Cœur de métier et coût du capital sont associés dans l’esprit des managers
Dans cette étude, recentrage sur le cœur du métier et baisse des coûts des capitaux engagés
apparaissent liés. A notre sens, ce premier facteur traduit le lien entre un recentrage
stratégique autour du cœur de métier et le meilleur usage possible des engagements
capitalistiques des entreprises industrielles.
En effet, l’analyse établit un lien entre des préoccupations comme « Réduire le coût moyen
pondéré du capital utilisé » et « Améliorer l’utilisation des capitaux engagés » d’une part, et
« Se recentrer sur les activités qui dégagent la plus forte valeur ajoutée » et « Focaliser les
ressources humaines et capitalistiques sur les activités clés de l’entreprise », d’autre part.
La focalisation sur le cœur de métier s’accompagnerait donc d’un arbitrage entre les
différentes activités de l’entreprise.

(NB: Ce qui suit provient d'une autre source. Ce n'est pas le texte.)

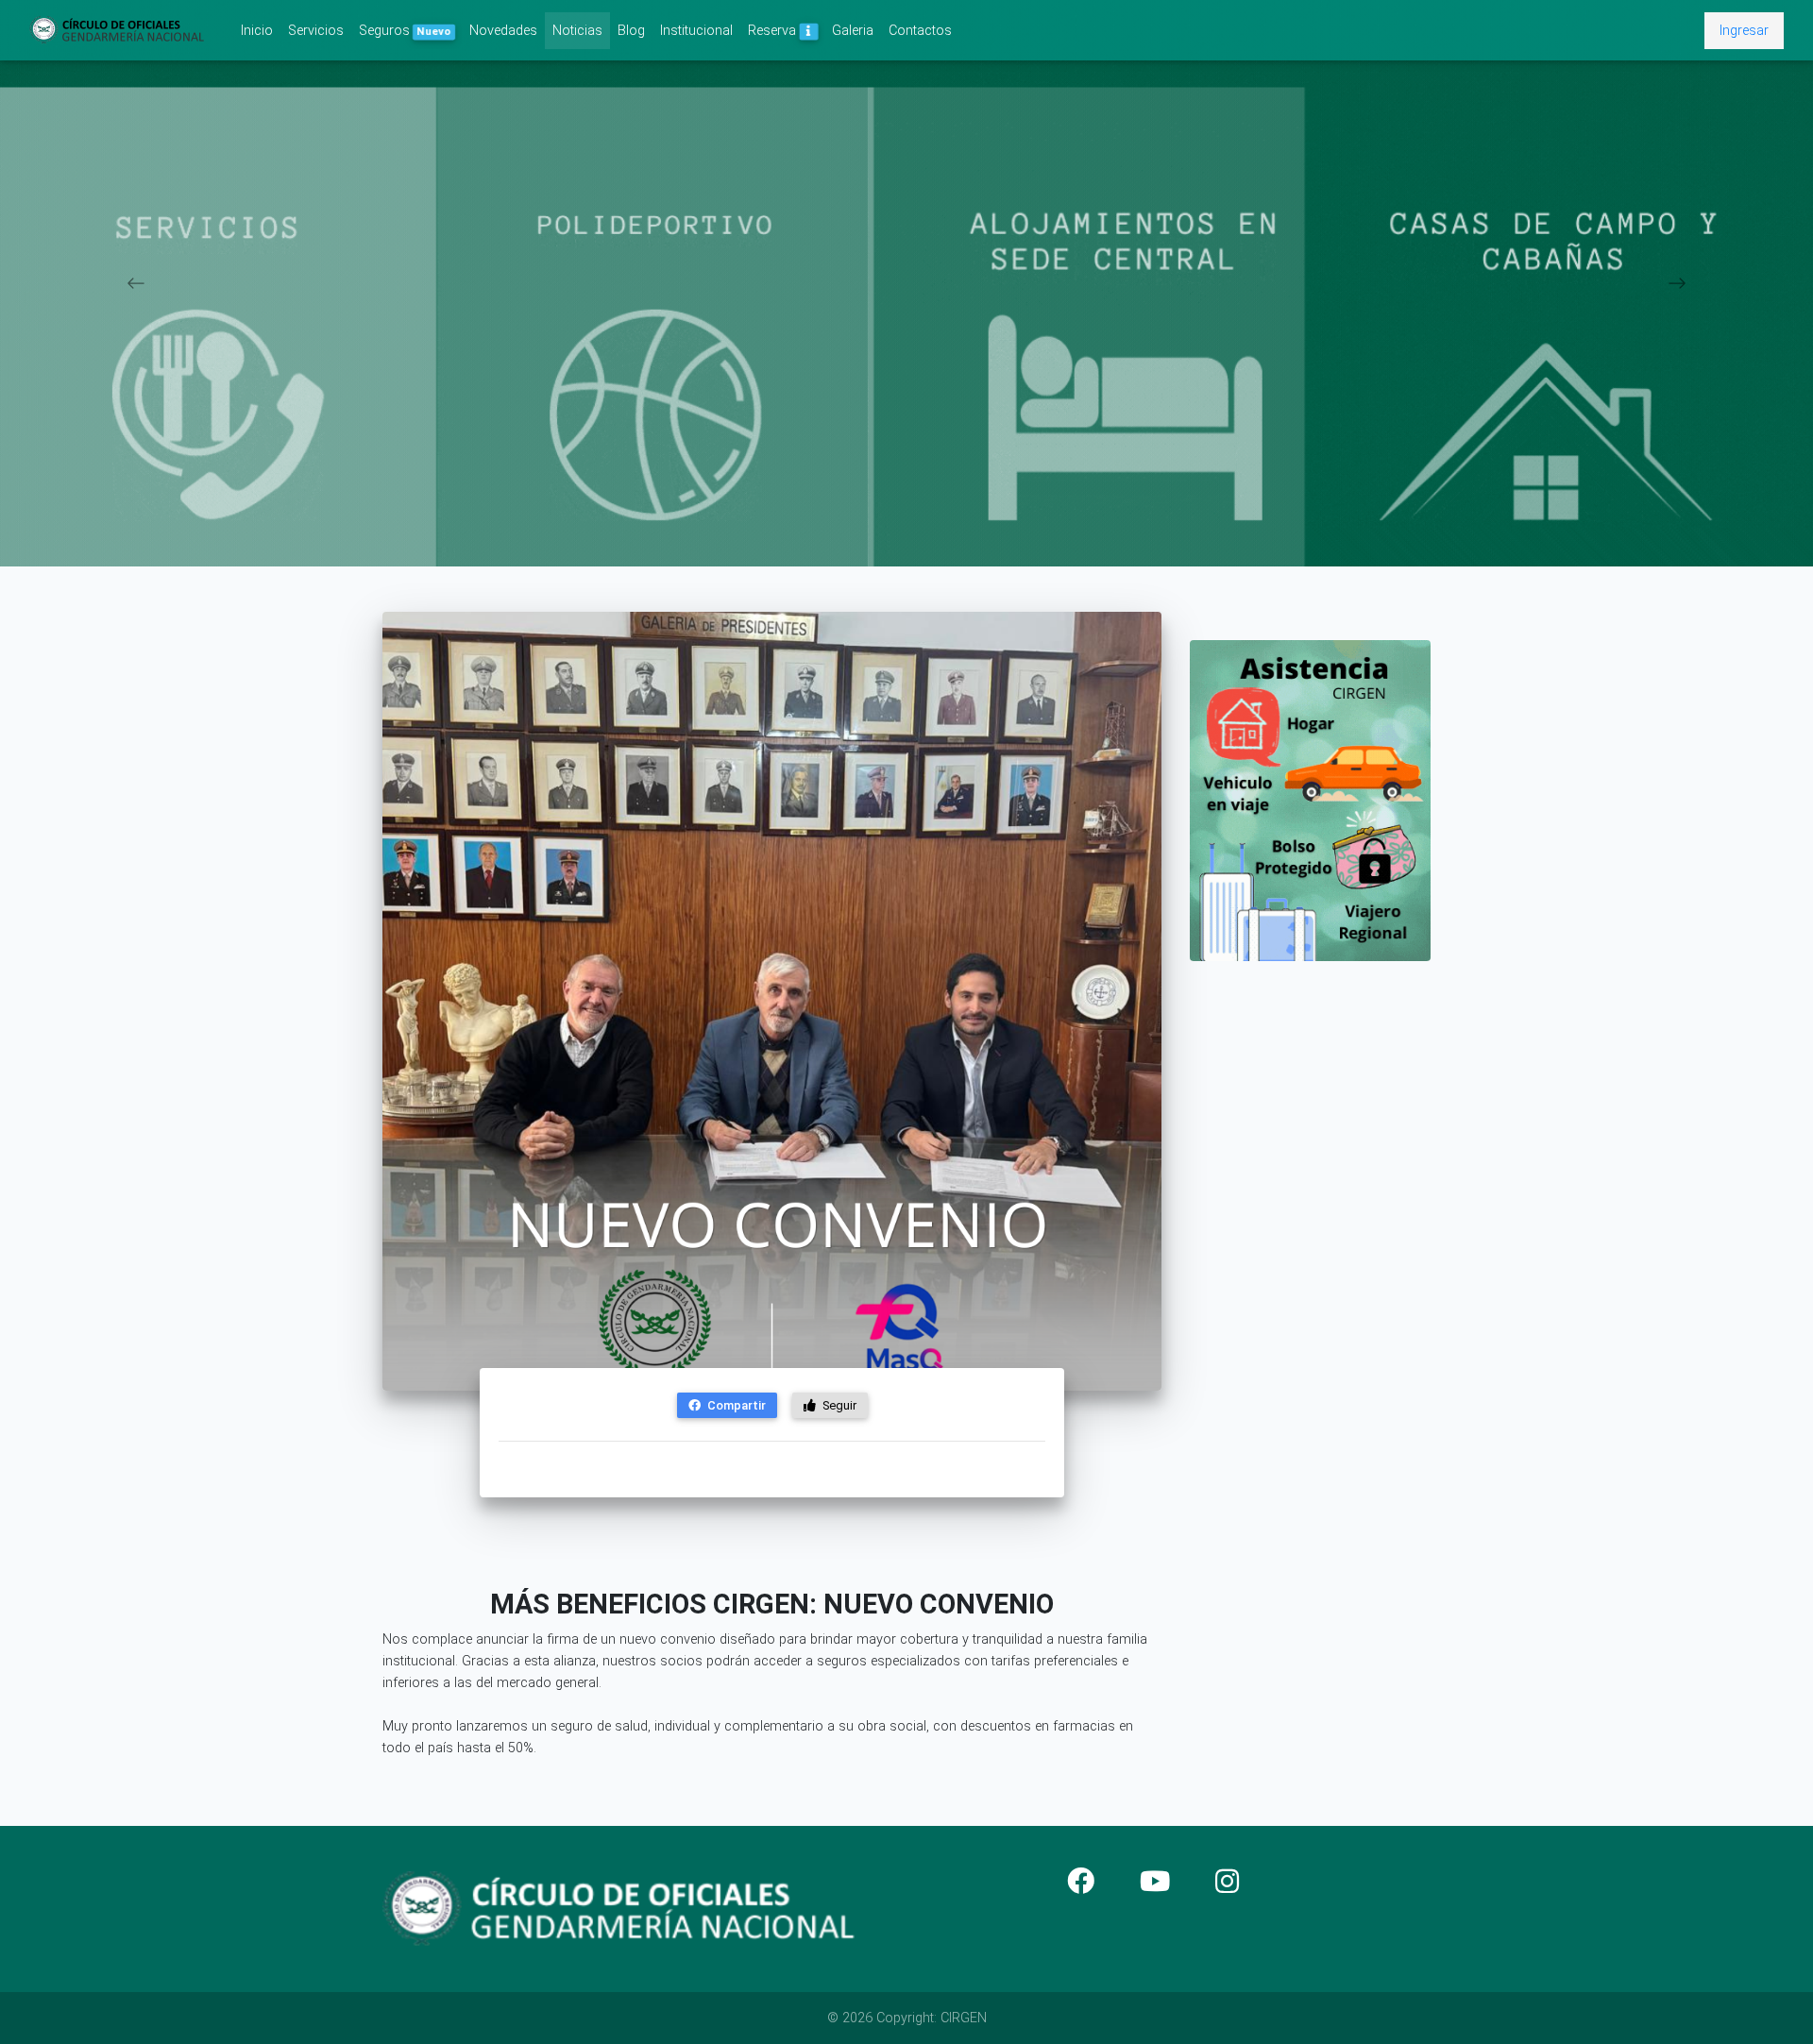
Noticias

Les managers font la distinction entre celles jugées
prioritaires et celles plus périphériques. Les premières bénéficient, de manière sélective, des
efforts d’investissement alors que les entreprises chercheraient à réduire leurs engagements en
capitaux immobilisés et en investissements nouveaux pour les autres.
Accéder à une expertise externe
Le deuxième facteur fait émerger le thème de l’accès à une expertise, en particulier au
moment de réinvestir. Une première intuition poussait à regrouper la variable réinvestissement avec le facteur précédent. En fait, « Accroître la performance et la qualité » et
« Accéder à l’expertise des prestataires » sont associés au « faible niveau de qualification des
personnels dans certains fonctions ».
Ce facteur, tel qu’il apparaît ici, laisse entendre que les entreprises, au moment de réinvestir
dans certaines activités, constatent qu’il existe un écart de performance, d’expertise et de
qualification entre ce qui est réalisé en interne et l’offre de certains prestataires sur le marché.
Ceci les pousserait donc à décider d’avoir recours à l’externalisation.
La baisse des coûts accompagnée de niveaux de qualité performants
Le troisième facteur insiste sur les considérations de baisse des coûts, sans réduire la qualité.
Ceci correspond à une attente forte des clients vis-à-vis des efforts de productivité à consentir
par le prestataire. Ce dernier doit, par ailleurs, veiller à ne pas laisser se détériorer la qualité
des prestations tout au long du contrat. L’étude montre donc que l’externalisation est associée
à une attente d’efforts du prestataire pour réduire les coûts opérationnels de la fonction
externalisée.
Externalisation et flexibilité
Le quatrième facteur signale une préoccupation distincte liée à la flexibilité qu’est censée
apporter l’externalisation d’activités. Il semble que les entreprises ont une double attente visà-vis des prestataires : 1) l’adaptation aux évolutions de leur marché ou de leurs besoins ; 2)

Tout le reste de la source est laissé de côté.